The Dallas Cowboys have only six draft picks this year. But add their "redshirt rookies" to this year's draft class, and this year's freshman class could end up having a much bigger impact on overall team performance than the number of 2013 draft picks would suggest.
Fourth-round linebacker Kyle Wilber played all of 16 snaps last season on defense. Fourth-round safety Matt Johnson, fifth-round receiver Danny Coale and seventh-round linebacker Caleb McSurdy didn't play a single snap of NFL football. Add UDFA guard Ronald Leary, whom the Cowboys consider their eighth draft pick from 2012, and the Cowboys have five "redshirt rookies" from last season who could bolster this year's freshman class.
The Cowboys like to think of these players as rookies, albeit with an asterisk. What these players have going for them is that they are slightly ahead on the NFL learning curve versus the incoming rookie class. By now, they are all familiar with the physical and mental demands of the NFL. They are familiar with the playbook. They should be stronger and, if they have sufficiently recovered from their various injuries, should be expected to compete for playing time. Also, even though 2012 was largely a redshirt season for most of these players, 2013 is their second NFL season, the season when many young NFL players make their biggest jump in performance.
The one thing these players do not have going for them is that they do not have the allure of the new that makes the incoming class of rookies so exciting for fans and media alike. But just because they are not this year's shiny new toys doesn't mean they are of no value for the Cowboys, far from it. Think about it this way:
What if, in addition to this year's six draft picks, the Cowboys could additionally get a fourth-round linebacker, a fourth-round safety, a fifth-round wide receiver and a guard with a fourth- to fifth-round grade? Or, going strictly by the projected rounds on the CBSSports big board, they would get OLB Zaviar Gooden, Missouri (4th rd.), FS Tony Jefferson, Oklahoma (4th-5th), WR Josh Boyce, TCU (5th) and OT Xavier Nixon, Florida (5th) in addition to their six other picks? That would be quite a haul, and illustrates the potential impact the redshirt rookies could have on this year's freshman class for the Cowboys.
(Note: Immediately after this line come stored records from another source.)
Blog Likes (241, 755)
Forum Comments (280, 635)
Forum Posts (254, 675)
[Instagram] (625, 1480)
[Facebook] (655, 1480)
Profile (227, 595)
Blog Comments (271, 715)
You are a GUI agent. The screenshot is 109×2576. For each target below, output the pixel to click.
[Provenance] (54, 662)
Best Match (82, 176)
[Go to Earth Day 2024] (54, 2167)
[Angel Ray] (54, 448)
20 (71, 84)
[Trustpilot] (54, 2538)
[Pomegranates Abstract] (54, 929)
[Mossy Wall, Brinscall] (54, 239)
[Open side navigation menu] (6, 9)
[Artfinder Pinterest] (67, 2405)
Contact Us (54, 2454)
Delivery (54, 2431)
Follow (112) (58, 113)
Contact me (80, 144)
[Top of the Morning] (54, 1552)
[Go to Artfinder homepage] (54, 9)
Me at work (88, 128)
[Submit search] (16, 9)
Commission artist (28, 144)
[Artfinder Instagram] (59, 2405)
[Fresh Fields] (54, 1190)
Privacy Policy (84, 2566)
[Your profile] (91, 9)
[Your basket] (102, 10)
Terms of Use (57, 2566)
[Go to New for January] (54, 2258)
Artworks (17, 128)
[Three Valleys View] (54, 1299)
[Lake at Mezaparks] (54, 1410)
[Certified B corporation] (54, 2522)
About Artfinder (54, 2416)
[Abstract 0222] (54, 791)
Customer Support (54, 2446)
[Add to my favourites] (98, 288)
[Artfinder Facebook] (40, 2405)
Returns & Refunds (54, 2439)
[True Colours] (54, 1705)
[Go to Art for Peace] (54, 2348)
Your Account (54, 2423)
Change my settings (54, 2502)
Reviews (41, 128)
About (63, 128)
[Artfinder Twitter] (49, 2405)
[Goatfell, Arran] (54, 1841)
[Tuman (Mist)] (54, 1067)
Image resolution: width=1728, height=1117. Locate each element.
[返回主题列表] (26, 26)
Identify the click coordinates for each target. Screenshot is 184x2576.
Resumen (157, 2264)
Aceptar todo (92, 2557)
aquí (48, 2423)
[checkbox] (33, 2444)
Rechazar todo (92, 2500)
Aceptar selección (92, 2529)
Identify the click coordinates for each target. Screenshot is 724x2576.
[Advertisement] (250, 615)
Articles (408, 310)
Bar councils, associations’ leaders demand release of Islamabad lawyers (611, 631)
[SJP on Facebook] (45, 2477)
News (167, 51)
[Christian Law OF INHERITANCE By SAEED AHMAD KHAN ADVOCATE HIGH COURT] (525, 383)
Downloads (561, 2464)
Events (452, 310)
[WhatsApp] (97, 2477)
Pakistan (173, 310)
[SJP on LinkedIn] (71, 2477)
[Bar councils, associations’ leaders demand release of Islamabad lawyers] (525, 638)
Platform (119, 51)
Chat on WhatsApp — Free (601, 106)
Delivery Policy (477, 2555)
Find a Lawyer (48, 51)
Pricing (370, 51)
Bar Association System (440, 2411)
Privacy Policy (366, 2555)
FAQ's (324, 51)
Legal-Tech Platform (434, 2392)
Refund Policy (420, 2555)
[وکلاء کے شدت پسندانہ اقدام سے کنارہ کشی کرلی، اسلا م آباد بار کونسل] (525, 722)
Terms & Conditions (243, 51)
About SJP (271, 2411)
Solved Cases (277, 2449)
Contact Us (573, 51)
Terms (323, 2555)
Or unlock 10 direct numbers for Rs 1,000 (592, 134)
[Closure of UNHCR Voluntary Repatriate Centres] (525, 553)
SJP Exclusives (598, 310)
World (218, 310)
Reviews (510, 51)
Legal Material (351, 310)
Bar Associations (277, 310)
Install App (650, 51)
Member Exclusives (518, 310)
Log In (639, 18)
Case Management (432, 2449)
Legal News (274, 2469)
But, as much as I hate to write this, there may also be a downside to the idea of the redshirt rookie. And the downside is that if ignore everything you've ever heard about comparing apples and oranges and mentally add up this year's six picks with the five or so redshirt rookies, it might lead you to the erroneous conclusion that with so many draft picks at your disposal, trading up may be a good idea.
Don't think for a minute that this hasn't been extensively discussed at Valley Ranch, espcially if the Cowboys only have 16 players with a first-round grade, as Mike Fisher is reporting. Bundling the 18th and 47th pick could conceivably get the Cowboys the 9th pick; bundling the 18th and 80th could be enough for the 14th pick.
So trading up in the first could cost the Cowboys either their second or third rounder if they want to get a player with a first-round grade. But those second- and third-round picks should reasonably project as starters, and the Cowboys need more quality players who can become starters, not less. And ultimately, that's what makes these redshirt rookies so exciting: there's a chance that one or two of them could become starters down the line. And that's already more than can be said about a draft pick that you've traded away.